Большинство авторов, писавших о чуме, в разной степени были согласны с мусульманским врачом Ибн аль-Хатибом, который описал этот недуг как «острую болезнь, сопровождающуюся, как правило, лихорадкой, ядовитую по своей природе, которая в первую очередь поражает жизненно важный орган [сердце] через воздух, распространяется по венам и отравляет кровь и определенные жидкости в организме, из-за чего появляются лихорадка и кровохарканье»[504].
Кроме того, ученые сошлись во мнении, что лучшая защита от чумы – это стараться вести здоровый образ жизни, и прежде всего это означает избегать зараженного воздуха. Но как? Один из способов, как говорили парижские ученые, – избегать топей, болот и других стоячих водоемов, где воздух плотный и влажный. Другой способ заключался в том, чтобы держать окна, выходящие на север, открытыми, чтобы впускать хороший воздух, то есть прохладный и сухой, а окна, выходящие на юг, наоборот, закрывать, чтобы не впускать внутрь плохой воздух, то есть теплый и влажный. Для большей безопасности парижские ученые также рекомендовали застеклить или заделать окна воском с южной стороны. По словам Ибн Хатимы, в случае с чумой, как и при сделках с недвижимостью, главным являлось местоположение. По словам мусульманского врача, жить в городах, где побережье выходило на южную сторону, было опасно. Причина? Лучи солнца и других звезд отражались от моря, окутывая такие города теплым влажным воздухом. Также следовало избегать городов, обращенных к южному полюсу, особенно если они ничем не защищены с южной стороны. Города, смотрящие на восток или запад, находились в середине шкалы риска, хотя западная ориентация, подверженная сырости, считалась более опасной, чем восточная[505].

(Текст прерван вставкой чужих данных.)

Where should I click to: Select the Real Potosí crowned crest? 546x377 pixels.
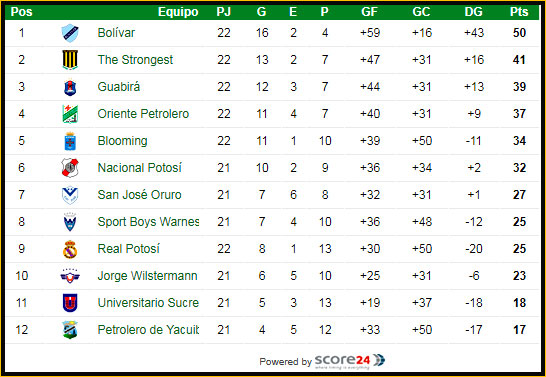70,249
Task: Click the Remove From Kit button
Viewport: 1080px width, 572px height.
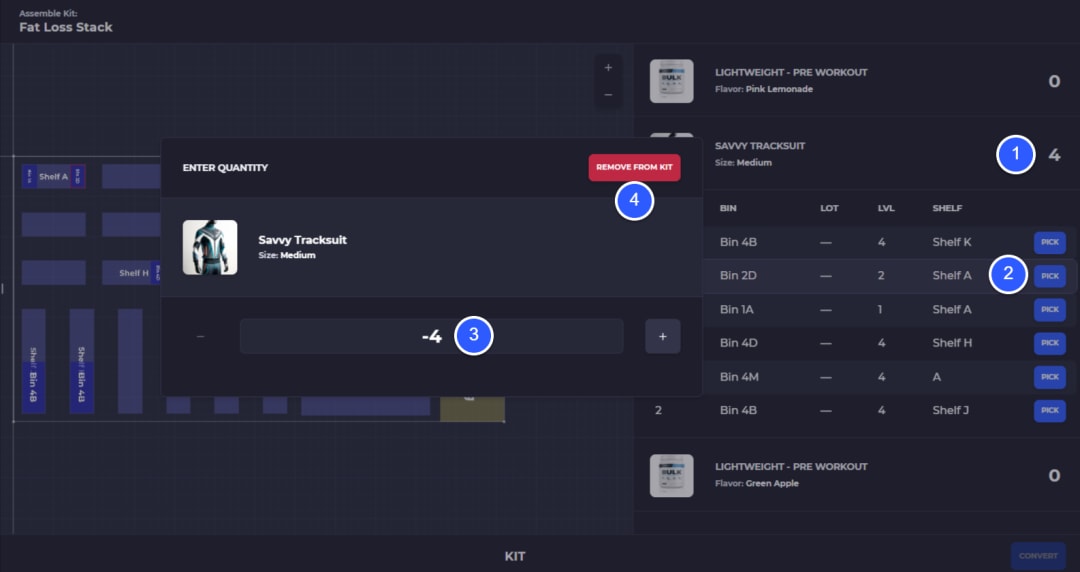Action: tap(634, 167)
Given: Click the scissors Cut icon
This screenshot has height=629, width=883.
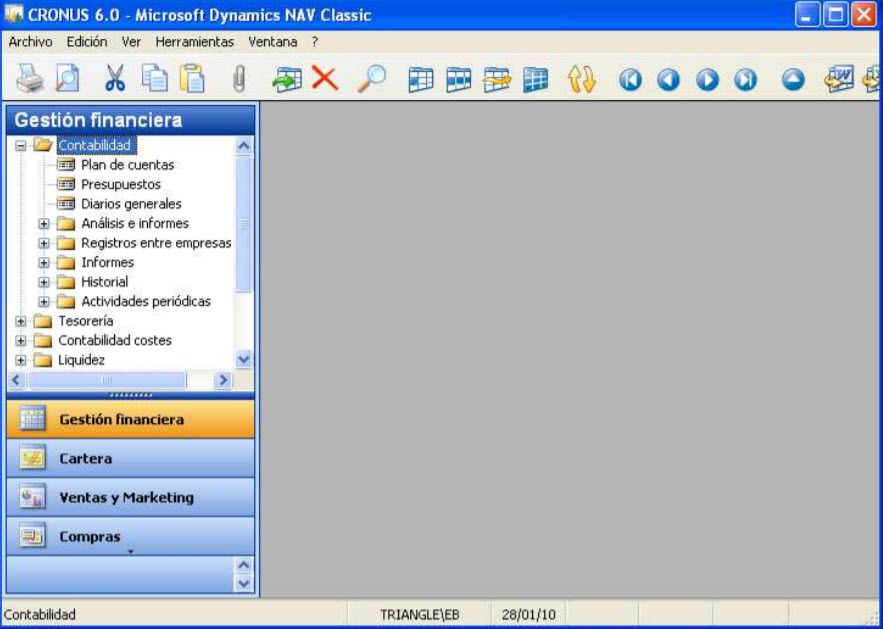Looking at the screenshot, I should click(x=115, y=79).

Врач по имени Джон Колл проявил настоящее новаторство в вопросе отравленного воздуха. Отмечая, что «почти весь обслуживающий персонал, следящий за уборными, а также работающие в больницах и других зловонных местах, должны считаться невосприимчивыми к болезни», Джон утверждал, что лучшим противоядием от отравленного воздуха был еще более отравленный воздух. Одна из самых сюрреалистичных картин, возникших в эпоху Черной смерти, – это группы людей, сидящие на краях городских уборных и вдыхающие ядовитые пары.